The challenges of going mobile
For context, I started my career at Mudbath as a professional developer working on an e-commerce platform. This role really helped me get up and running with all of the industry-level standards, practices and terminology, especially coming straight out of university.
Going from a purely web development-based role to a predominantly mobile development role, felt very much like being thrown in the deep end for me and my newly-formed team.
The transition we experienced from web to mobile was quite similar to what you would expect when going from framework to framework in web. Each framework has its own unique challenges, architectures, ways to structure UI elements, styling, the list goes on. As a developer, you have to adapt and adopt a completely new way of working and solving problems.
Most web developers would agree that the ability to adapt and adopt is a core principle of being successful at what we do and a necessary skill if you intend to keep up with the very fast rate at which technology grows.
Another benefit of transitioning is it provides a whole new perspective on the customer experience and how technical problems, from common to complex, can be solved in a myriad of different ways. These insights help to make a frontend developer stronger and more empathetic to customer needs.
How do I run mobile applications locally?
Well luckily there are emulators.
I am using Android Studio and XCode as my development environments which provide emulators for most versions of Android and iOS.
iOS emulators and their integration with XCode is a lot better simply because there is a much smoother feedback loop during development.

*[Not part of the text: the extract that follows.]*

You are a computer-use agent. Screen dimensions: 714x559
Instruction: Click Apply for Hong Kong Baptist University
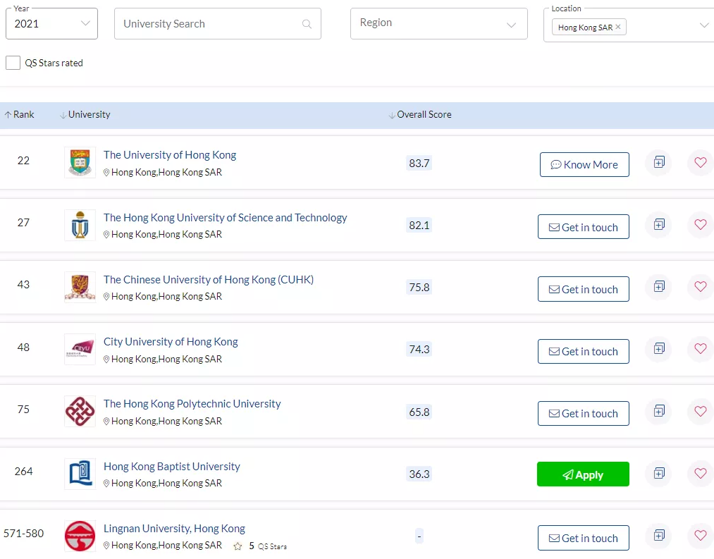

Debugging any code change has one of the biggest impacts on my workflow. When it comes to debugging, if I’m using iOS emulators and want to set a breakpoint, I can do so freely and not have to worry about re-building the app again in a debug mode.
Sadly, this is not the case for Android emulators and Android studio.
Every time I want to test a tiny fix or use the debug mode, the app has to be rebuilt. This rebuild means downtime which is not the best for DX. Even the smallest amount of downtime is enough to disrupt the feedback loop. Debugging can disrupt my train of thought or flow, and slows me down.
Adapt to the CI/CD software lifecycle
Continuous integration and continuous delivery (CI/CD) and version control, while not mobile development-specific, actually has a massive impact on DX.
I am working on large codebases that are constantly having code go through the pipelines and that means sometimes things break. I actually think I spend an almost equal amount of time on tasks like making sure I am up-to-date with the main branch, as I do fixing failed jobs in pipelines and getting merge/pull requests ready.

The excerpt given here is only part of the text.